When developing a therapeutic antibody, chemists want to know if it is the ideal match for their protein target, called an antigen. Researchers want to understand where along the antigen’s structure the antibody binds, to ensure that the bound portion is unique and not present on other proteins. If that so-called epitope isn’t unique, the antibody could cause undesirable side effects, says Michael L. Gross, a professor of chemistry, immunology, and medicine at Washington University in St. Louis.

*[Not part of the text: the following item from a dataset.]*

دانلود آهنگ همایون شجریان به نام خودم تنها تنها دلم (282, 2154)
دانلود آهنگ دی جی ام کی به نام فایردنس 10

One of the techniques scientists rely on to map epitopes is called hydrogen-deuterium exchange. In it, researchers observe how hydrogen atoms of the antibody-antigen complex swap with deuterium atoms in a deuterated solvent. Because the antibody protects the epitope from the solvent, its hydrogen atoms don’t exchange readily with the deuterium atoms. Researchers then detect which section of the antigen accumulated the fewest deuteriums. However, the method requires long incubation times--up to a couple of hours--and the deuterium-for-hydrogen exchange is reversible, so errors can appear in the epitope map.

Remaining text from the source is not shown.